» **Exercise brief**
Below are some records. Return exactly their lines from the one containing "Viewport: 1372px width, 872px height." through the one containing "Profit After Tax", and drop the pictures.
──────── Recorded information ────────
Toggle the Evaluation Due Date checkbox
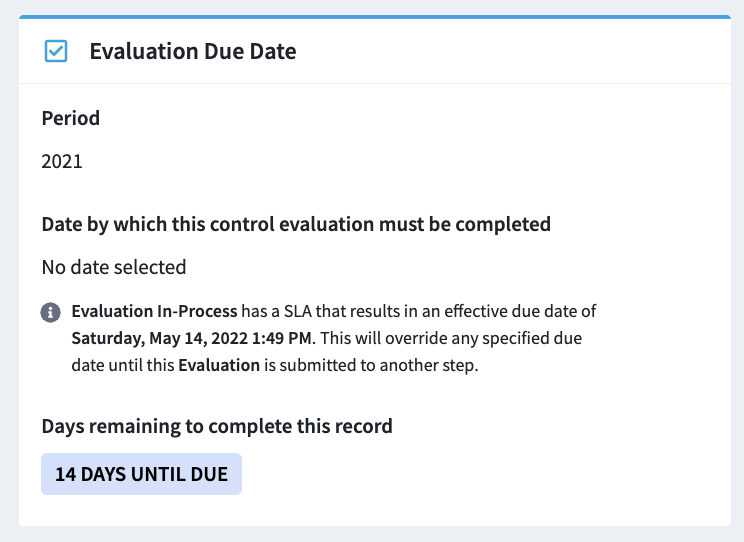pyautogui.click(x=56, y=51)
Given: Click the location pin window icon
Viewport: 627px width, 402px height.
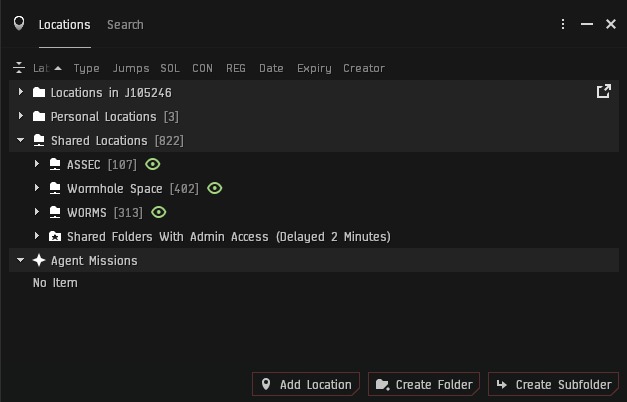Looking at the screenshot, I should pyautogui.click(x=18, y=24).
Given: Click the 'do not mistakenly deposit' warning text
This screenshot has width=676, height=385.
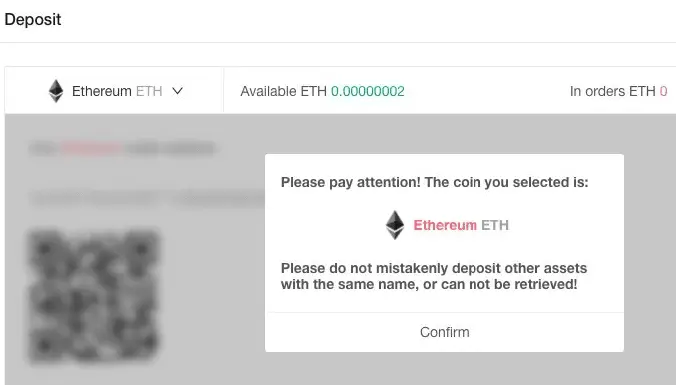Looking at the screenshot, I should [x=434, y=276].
────────
──────── Recorded information ────────
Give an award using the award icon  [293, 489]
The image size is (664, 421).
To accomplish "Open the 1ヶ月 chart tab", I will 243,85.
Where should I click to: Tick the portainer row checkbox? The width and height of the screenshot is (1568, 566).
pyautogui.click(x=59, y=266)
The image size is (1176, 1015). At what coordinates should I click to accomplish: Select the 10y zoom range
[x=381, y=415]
────────
──────── Recorded information ────────
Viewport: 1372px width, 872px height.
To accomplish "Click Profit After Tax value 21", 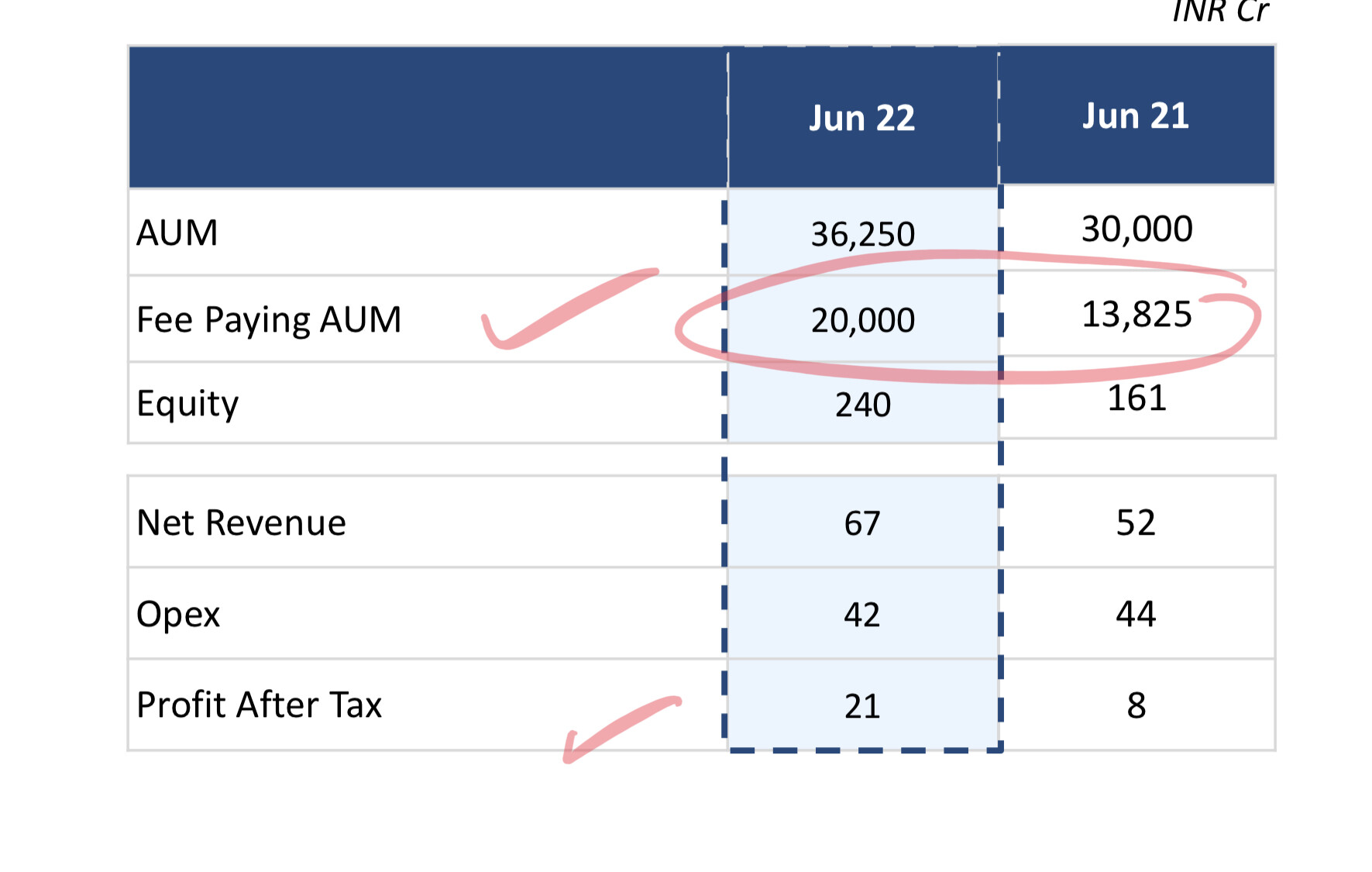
────────
» **Written answer**
Viewport: 1372px width, 872px height.
To accomplish "Click Profit After Tax value 21", 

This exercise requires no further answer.